David Owen (Lord Owen) has argued for the existence of what he calls the Hubris Syndrome, an acquired personality disorder triggered by the exercise of power that leads people in positions of power to impulsive decisions as a result of excessive self-confidence, narcissism, and contempt for other and for their opinions. According to Owen, hubris is a problem of public concern, as the decisions of those who acquire this personality disorder (politicians and corporate executives in particular) can cause – and often do cause – harm on large numbers of ordinary people. Owen has argued that, for example, the Iraq war and the financial crisis of 2008 were caused by hubris.

Credit: Wellcome Library, London
Data from anthropological, archeological and primatological research suggest that our ancestors lived in simple egalitarian hunter-gatherer societies for at least a million year during the Pleistocene. Before that time, our ancestors lived in hierarchically structured societies (with a structure probably similar to that of chimpanzee groups) and hierarchy emerged again in our lineage with the domestication of plant and animals. Anthropologist Christopher Boehm (starting also from Frans De Waal’s research on chimpanzee politics) has argued that the deep-rooted drive to dominate of some individuals and the aversion to being dominated that is present in virtually everyone have played an important role in these transitions (in interaction with changing ecological conditions). I have argued in some of my work that such transitions and the psychological mechanisms underpinning them played an important role in the emergence of human morality. But obviously the structure of human cooperation changes over time.

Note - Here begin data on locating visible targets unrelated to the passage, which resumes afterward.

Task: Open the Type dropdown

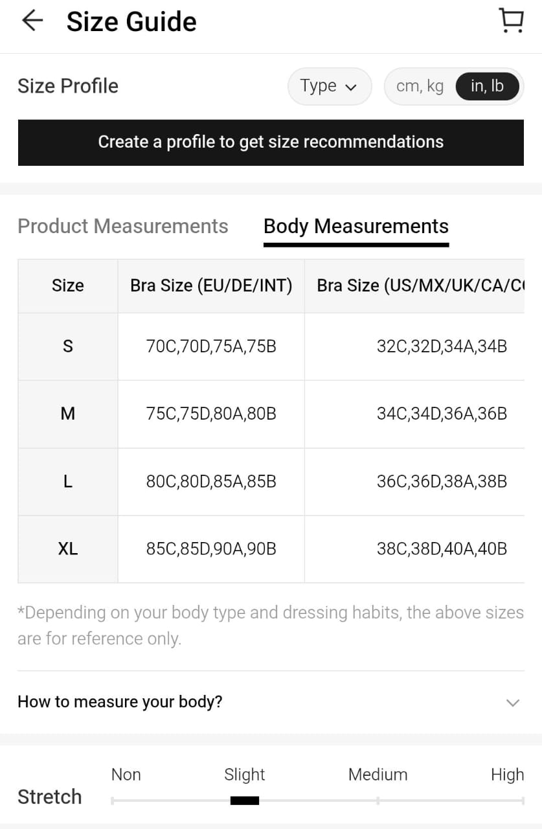Action: tap(329, 86)
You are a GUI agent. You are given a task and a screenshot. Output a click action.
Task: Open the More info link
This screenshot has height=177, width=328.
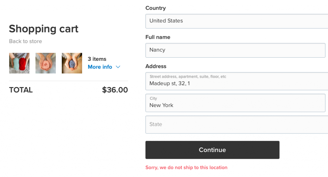(x=100, y=67)
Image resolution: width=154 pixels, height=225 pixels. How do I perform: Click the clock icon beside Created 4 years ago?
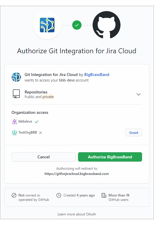59,195
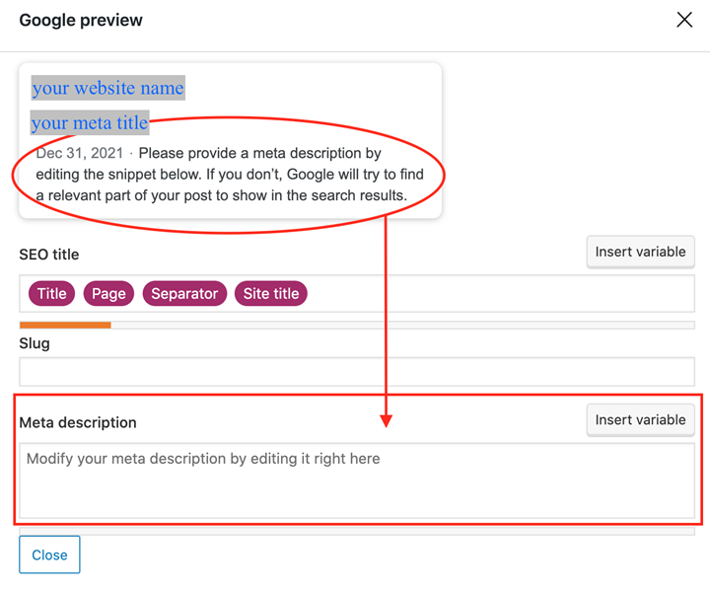Click the orange SEO title length progress bar
This screenshot has width=710, height=590.
pos(65,325)
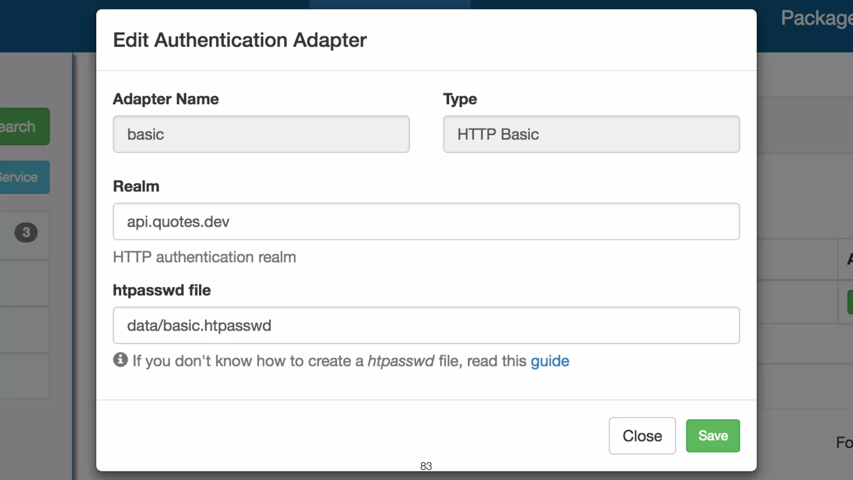Click the Realm input field
The width and height of the screenshot is (853, 480).
(x=426, y=222)
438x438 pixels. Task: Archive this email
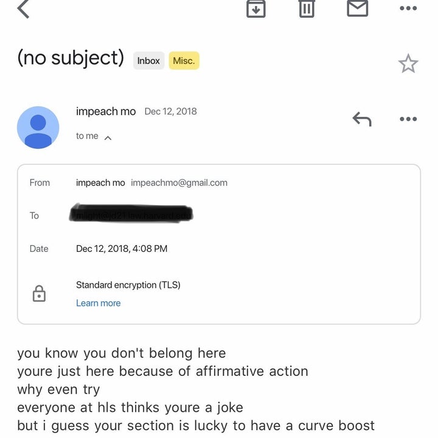pos(256,8)
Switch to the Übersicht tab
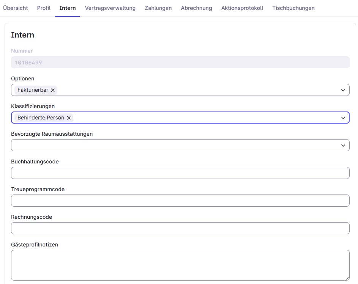358x284 pixels. [16, 8]
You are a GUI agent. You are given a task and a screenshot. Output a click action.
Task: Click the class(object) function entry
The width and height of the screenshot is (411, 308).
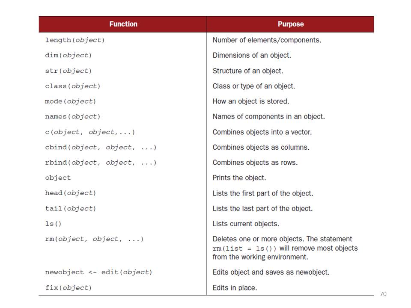pos(73,86)
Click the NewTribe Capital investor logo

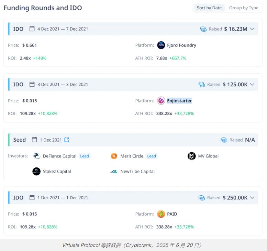coord(114,171)
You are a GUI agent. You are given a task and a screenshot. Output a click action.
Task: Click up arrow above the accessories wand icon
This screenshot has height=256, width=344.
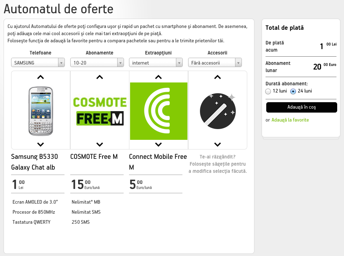point(218,77)
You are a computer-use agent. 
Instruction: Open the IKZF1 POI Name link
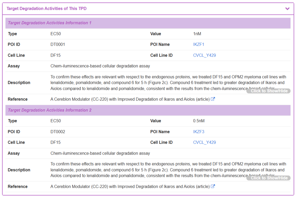[x=198, y=44]

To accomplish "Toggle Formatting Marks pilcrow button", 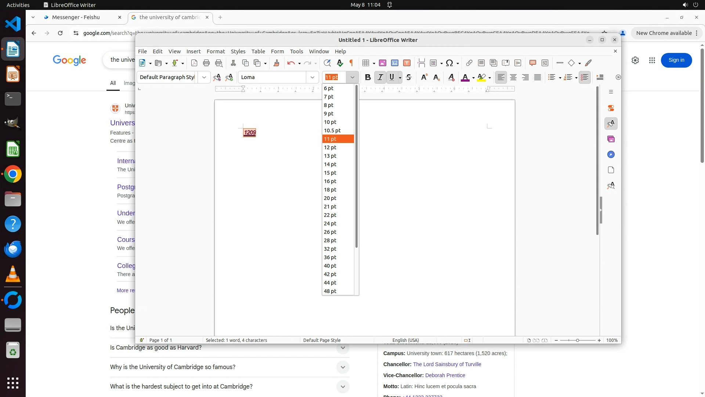I will coord(351,63).
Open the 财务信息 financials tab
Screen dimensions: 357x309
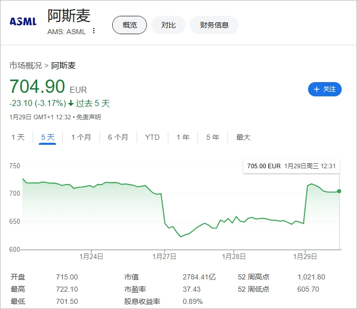click(214, 25)
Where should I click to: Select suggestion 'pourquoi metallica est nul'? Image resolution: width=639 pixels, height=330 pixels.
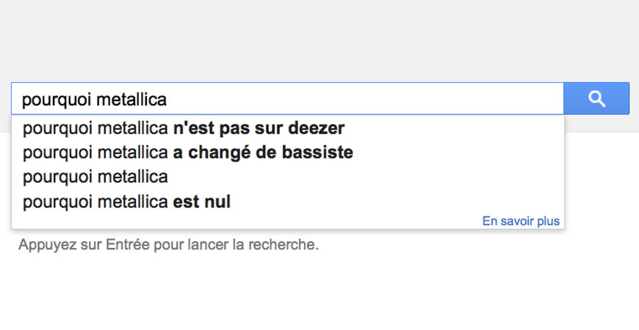[287, 202]
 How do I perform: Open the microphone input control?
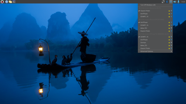tap(178, 2)
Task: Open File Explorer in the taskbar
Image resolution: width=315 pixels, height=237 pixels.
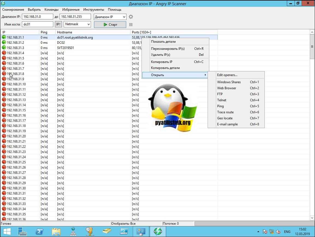Action: [x=56, y=231]
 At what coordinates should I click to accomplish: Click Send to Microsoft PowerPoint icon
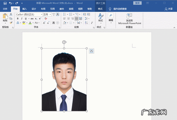[129, 16]
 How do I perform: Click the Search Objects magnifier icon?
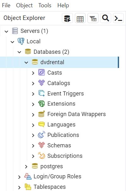point(105,18)
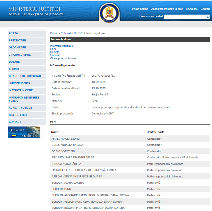
Task: Open Acces programatic la date link
Action: pos(167,9)
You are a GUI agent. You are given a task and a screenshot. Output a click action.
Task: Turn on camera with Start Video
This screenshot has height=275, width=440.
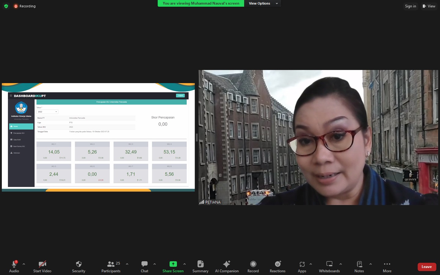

What role does success understood in terms of the drive for power, wealth and fame play nowadays in people’s lives and in human societies? What can societies do in relation to this drive and to the harm it causes? And what should they do? Inequalities in power, wealth and fame play an important role in structuring complex human cooperation. Some economists and philosophers argue that inequalities of this kind – or more precisely, the unequal distribution of societal rewards – are both inevitable in and necessary for human complex cooperation. But is this really true? Or is it possible to invent ways of living and cooperating that make room for differential rewards and interactions among equals, “without reason for fear or deference”? The aim of the project is to develop an empirically-grounded philosophical reflection on these issues.